With the continuous scaling of CMOS technology, timing violations-induced DTEs have emerged as an important threat to reliability. Increasing variability caused by process, voltage, temperature and aging (PVTA) in advanced processes further exacerbates this problem. Conventional synchronous design typically applies conservative clock period based on static timing analysis (STA) to ensure operations without timing errors. This results in unnecessary loss of performance because the DTEs might not occur even if the clock period does not meet STA constraints because the critical path is not always sensitized. Therefore, to improve performance, adaptive techniques have been proposed to predict DTEs in advance and adjust operating frequency to prevent such DTEs.

One typical approach is to predict the DTEs based on instruction type [4] [14] [17]. It characterizes the maximum timing delay of each instruction type from a set of selected representative benchmarks. The instruction-level model will predict DTEs if the maximum instruction-level timing delay is beyond clock period. However, these instruction-level models predict DTEs based on the maximum measured timing delay, a worst-case scenario of sensitized timing delay that overlooks the effect of input operands on dynamic path sensitization behaviors, leading to a pessimistic modeling. Actually, the instruction-level timing delay does not only rely on the instruction type, but also its input operands, because the dynamic path sensitization is directly affected by input operands. This is seen in that one instruction might exhibit different DTE behaviors when they execute different input operands [17]. Prediction of DTEs is a difficult problem for the space of dynamic timing characterization, instructions and operands is large. Our attempt to raise the abstraction level at which this characterization and prediction takes place to microarchitectural level faces following challenges:

**Challenge 1:** dynamic path sensitization is potentially affected by a large number of parameters, from operand values, instruction types and data dependencies. These become more complex as we move up the level of abstraction in an attempt to identify useful "features" from the input parameter space for effective DTE models.

**Challenge 2:** there might be numerous failed timing paths in the design, and the DTE might be caused by any one of them. It is unclear how these features will determine what paths to sensitize and inducing timing violations. We have no prior knowledge of the circuit and in general, under cryptographic assumptions Probably Approximately Correct (PAC) learning of Boolean circuits is hard [16] even under uniform distribution over the inputs [11].

**Proposed approach:** To overcome these challenges, we propose SLoT, a supervised learning model, to predict the DTEs of FUs based on the input operands (workload) and clock period.
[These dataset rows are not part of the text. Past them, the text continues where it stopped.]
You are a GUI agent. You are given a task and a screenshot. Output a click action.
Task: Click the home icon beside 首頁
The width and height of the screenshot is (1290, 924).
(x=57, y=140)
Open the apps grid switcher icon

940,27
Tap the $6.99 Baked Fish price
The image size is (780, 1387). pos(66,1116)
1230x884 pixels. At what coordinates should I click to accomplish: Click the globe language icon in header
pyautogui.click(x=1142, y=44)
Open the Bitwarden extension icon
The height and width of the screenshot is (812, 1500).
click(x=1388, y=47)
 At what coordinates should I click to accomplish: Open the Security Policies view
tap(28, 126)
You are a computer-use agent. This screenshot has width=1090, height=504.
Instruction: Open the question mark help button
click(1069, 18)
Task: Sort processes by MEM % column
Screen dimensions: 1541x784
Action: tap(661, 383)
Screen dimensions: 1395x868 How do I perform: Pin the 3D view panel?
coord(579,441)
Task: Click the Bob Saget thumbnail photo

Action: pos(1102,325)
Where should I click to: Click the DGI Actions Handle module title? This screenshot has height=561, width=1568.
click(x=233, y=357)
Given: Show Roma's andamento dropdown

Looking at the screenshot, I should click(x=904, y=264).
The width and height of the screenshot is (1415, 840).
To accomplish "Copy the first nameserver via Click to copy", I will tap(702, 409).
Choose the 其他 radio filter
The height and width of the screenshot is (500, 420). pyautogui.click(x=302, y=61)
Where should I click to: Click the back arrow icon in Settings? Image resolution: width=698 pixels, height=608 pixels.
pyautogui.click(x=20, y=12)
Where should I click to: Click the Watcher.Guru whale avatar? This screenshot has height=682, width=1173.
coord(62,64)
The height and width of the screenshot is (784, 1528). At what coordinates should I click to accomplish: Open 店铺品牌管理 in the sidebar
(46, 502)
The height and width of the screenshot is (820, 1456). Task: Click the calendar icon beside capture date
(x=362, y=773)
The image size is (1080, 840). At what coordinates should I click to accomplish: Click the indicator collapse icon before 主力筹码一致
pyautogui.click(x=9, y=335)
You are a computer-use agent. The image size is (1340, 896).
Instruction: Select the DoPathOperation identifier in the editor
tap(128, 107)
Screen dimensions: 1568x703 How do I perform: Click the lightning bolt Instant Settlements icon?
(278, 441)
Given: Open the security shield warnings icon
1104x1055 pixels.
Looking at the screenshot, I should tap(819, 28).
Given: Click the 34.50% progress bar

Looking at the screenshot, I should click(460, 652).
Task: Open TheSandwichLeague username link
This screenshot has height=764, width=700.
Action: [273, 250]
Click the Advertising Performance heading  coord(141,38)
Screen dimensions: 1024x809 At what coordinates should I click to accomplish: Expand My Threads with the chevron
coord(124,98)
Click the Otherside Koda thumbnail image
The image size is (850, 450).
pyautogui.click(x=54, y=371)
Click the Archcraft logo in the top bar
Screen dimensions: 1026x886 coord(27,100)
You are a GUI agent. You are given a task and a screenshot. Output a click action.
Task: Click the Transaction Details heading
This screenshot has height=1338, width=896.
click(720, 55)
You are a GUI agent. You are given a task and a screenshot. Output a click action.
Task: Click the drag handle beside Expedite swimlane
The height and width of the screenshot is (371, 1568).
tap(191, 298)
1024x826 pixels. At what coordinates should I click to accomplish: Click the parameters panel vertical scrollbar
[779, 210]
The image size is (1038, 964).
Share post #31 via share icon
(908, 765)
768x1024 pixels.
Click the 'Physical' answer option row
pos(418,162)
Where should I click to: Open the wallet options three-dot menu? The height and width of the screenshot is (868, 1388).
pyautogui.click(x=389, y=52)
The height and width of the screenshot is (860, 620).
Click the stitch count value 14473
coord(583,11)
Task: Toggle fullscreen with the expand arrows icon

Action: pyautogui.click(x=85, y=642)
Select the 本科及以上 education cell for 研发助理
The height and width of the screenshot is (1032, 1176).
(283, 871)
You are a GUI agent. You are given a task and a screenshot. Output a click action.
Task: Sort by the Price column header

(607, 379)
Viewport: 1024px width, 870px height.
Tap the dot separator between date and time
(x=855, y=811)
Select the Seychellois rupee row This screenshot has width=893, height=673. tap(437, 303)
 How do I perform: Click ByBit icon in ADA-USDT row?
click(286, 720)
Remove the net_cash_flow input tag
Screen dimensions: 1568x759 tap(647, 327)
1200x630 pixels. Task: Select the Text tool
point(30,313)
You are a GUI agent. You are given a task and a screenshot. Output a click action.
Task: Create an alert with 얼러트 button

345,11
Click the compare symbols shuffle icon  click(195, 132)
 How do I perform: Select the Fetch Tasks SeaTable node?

The key idea of SLoT is to establish a prediction model that can best explore the relationship from input features to sensitized critical paths by learning the existing patterns and their corresponding output classes. For a given input data and clock period reduction (CPR) from safe clock period, SLoT predicts output data to be one of two predefined classes—{timing correct, timing erroneous}.

First, we measure the DTEs at each cycle to generate output class labels using GLS of post-layout design in TSMC 45nm technology. We also perform a trial-and-error process to extract useful features from input data. Second, we apply supervised learning methods to construct and train SLoT for four FUs: (INT_ADD, FP_ADD, INT_MUL, FP_MUL) with extracted input features and output class labels. Third, we evaluate the prediction accuracy of SLoT by comparing its predicted results with GLS-based ground truth.

**Contributions:** This paper makes the following contributions:
We build a DTEs extraction module using standard ASIC design flow and post-layout GLS to analyze the sources of DTEs and the effect of input operands. Based on which, we can extract the useful input features to train the model.

We propose a methodology to construct automatic models for DTEs prediction using supervised learning methods by taking input operands, clock period and circuit activity into account.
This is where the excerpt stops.